Die Pläne für einen Neubau der Rettungswache sind vorerst gescheitert. DRK-Kreisgeschäftsführer Tobias Rosenstiel und sein Donaueschinger Kreisverband stehen jetzt vor einer schwierigen Aufgabe.
Viel sagen könne er zur Situation noch nicht, erklärt Rosenstiel. Die rechtlichen Vorgaben wurden erweitert, das DRK muss jetzt mehr Personal und Fahrzeuge bereithalten, das werde entsprechend kontrolliert. „Wir haben dazu einen neuen Rettungswagen, für den als temporäre Lösung ein Gebäude angemietet ist“, so Rosenstiel. Also nur eine temporäre Lösung, weil man bisher auf den Neubau gesetzt hat. Der wird jedoch nicht kommen – zumindest nicht am Standort in Allmendshofen.
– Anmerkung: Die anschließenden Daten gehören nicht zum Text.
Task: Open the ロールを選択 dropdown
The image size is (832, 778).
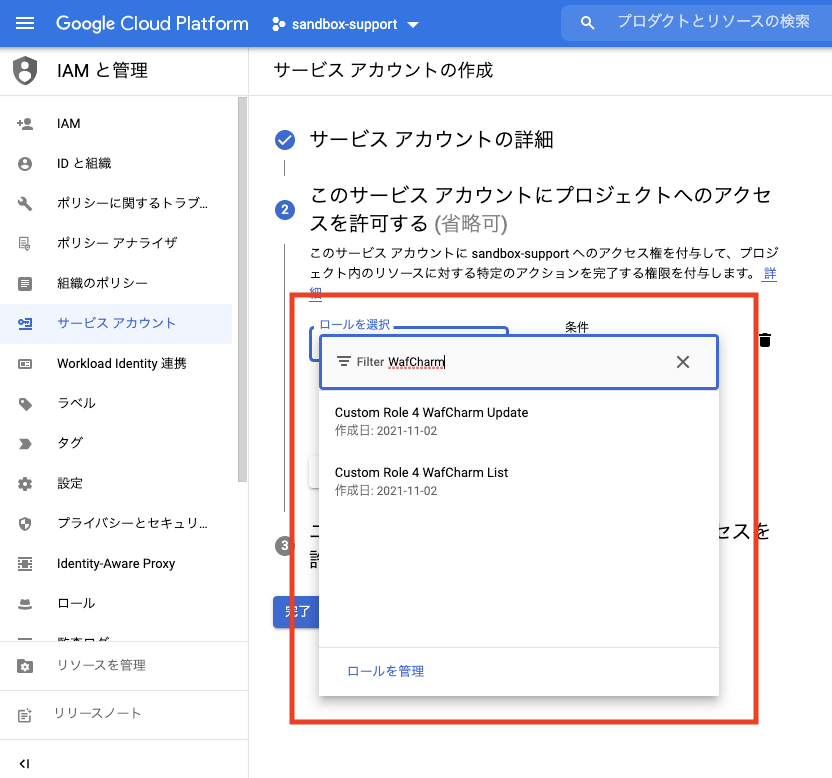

Nachdem sich dort Protest der Anwohner geregt hat, haben die Gemeinderäte sich dagegen entschieden und die Pläne abgelehnt.
Neues Gebäude soll „kein Denkmal werden“
Wie Rosenstiel sagt, sei er über den Ausgang der Sitzung tags darauf von Oberbürgermeister Erik Pauly persönlich per Telefon informiert worden. Die Entscheidung treffe natürlich, habe man doch immerhin schon ein Jahr an Arbeit in das Projekt gesteckt. Aber: „Wir werden jetzt nach Alternativen suchen“, sagt Rosenstiel. Er betont, dass das geplante Gebäude „kein Denkmal werden“ soll. „Es geht darum, dass wir Donaueschingen versorgen wollen.“
Das dürfte indes nicht einfach werden. Schon in der Gemeinderatssitzung erläuterte die Stadtverwaltung, dass das bislang ins Auge gefasste Grundstück in Allmendshofen mittels Gutachten bestimmt und ermittelt wurde. Stadträte schlugen vor, stattdessen andere Flächen zu prüfen, darunter etwa das Trainings-Gebäude der Polizei bei der Neuen Wolterdinger Straße, oder das Gebiet an der Pfohrener Straße.
Klar ist allerdings, dass ein Bereich nicht automatisch geeignet ist, nur weil die Fläche passt. Von dort aus müssen weite Teile der Stadt schnell angefahren werden können: „Das DRK steht der Bevölkerung zu jeder Zeit zur Seite“, sagt Tobias Rosenstiel. Man fahre sehr viele Einsätze und es gehe darum, schnellstmöglich viele Gebiete zu erreichen.